We investigated Bacillus cereus–positive tracheal aspirates from infants on ventilators in a neonatal intensive care unit. Multilocus sequence typing determined a genetic match between strains isolated from samples from a case-patient and from the air flow sensor in the ventilator. Changing the sterilization method for sensors to steam autoclaving stopped transmission.

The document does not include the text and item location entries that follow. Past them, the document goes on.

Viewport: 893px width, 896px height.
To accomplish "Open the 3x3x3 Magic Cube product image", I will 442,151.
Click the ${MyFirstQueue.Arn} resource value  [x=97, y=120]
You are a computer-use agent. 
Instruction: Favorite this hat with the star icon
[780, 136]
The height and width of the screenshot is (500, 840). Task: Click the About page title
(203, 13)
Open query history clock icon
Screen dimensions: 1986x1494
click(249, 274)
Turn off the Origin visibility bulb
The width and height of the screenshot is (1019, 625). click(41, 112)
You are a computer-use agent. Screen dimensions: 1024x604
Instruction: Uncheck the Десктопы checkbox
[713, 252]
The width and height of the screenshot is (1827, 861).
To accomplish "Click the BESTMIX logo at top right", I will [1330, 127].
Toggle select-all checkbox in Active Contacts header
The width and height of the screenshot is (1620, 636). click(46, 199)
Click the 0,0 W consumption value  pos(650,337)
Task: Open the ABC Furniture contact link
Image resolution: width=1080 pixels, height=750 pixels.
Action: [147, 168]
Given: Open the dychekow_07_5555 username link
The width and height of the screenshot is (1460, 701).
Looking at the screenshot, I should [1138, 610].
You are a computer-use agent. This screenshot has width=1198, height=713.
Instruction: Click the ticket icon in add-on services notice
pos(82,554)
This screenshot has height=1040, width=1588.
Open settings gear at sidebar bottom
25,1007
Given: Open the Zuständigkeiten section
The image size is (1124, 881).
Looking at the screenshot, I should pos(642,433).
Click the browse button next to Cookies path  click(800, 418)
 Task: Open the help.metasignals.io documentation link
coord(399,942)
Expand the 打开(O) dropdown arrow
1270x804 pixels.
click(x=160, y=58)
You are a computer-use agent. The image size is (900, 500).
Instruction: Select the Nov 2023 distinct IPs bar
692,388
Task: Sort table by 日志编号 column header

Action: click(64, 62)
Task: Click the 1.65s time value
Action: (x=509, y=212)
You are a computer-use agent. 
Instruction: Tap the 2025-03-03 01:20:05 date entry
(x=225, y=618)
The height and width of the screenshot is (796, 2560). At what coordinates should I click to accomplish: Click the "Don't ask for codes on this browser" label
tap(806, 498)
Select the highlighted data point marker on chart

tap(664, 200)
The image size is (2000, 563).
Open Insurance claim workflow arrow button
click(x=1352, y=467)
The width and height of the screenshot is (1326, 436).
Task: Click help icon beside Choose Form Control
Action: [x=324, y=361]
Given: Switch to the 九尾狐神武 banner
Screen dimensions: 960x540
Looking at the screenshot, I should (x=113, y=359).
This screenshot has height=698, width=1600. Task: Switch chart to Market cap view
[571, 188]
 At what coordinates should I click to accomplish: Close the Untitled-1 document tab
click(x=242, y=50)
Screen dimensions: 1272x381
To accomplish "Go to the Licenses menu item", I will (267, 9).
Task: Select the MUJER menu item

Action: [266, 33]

Because of ubiquity in the environment, the recovery of Bacillus species from clinical specimens is often considered a clinically inconsequential contamination. Nevertheless, an accumulating body of literature suggests that contamination with this organism should not be routinely dismissed (1). Severe and lethal Bacillus cereus infections have been described in newborn infants, with higher frequency among premature infants. The types of B. cereus infections in newborns included central nervous system, respiratory tract, primary bacteremia, and sepsis (24). Nosocomial outbreaks of B. cereus implicating hospital linens, manual ventilation balloons, contaminated diapers, and contaminated ventilator equipment have also been reported (59).

The Study

The Missouri Department of Health and Senior Services conducted this investigation in response to the hospital’s identification of an increased number of tracheal aspirates that were positive for B. cereus collected from newborns who were on ventilators during March–May, 2011. All tracheal aspirate culture results obtained in the Neonatal Intensive Care Unit (NICU) during January 2010–June 2011 were reviewed. NICU data was also searched for positive B. cereus culture from other specimens, such as blood, body fluids, or tissues. Investigators thoroughly evaluated respiratory management practices in the unit by direct observation, respiratory records review, and an interview with the respiratory therapist.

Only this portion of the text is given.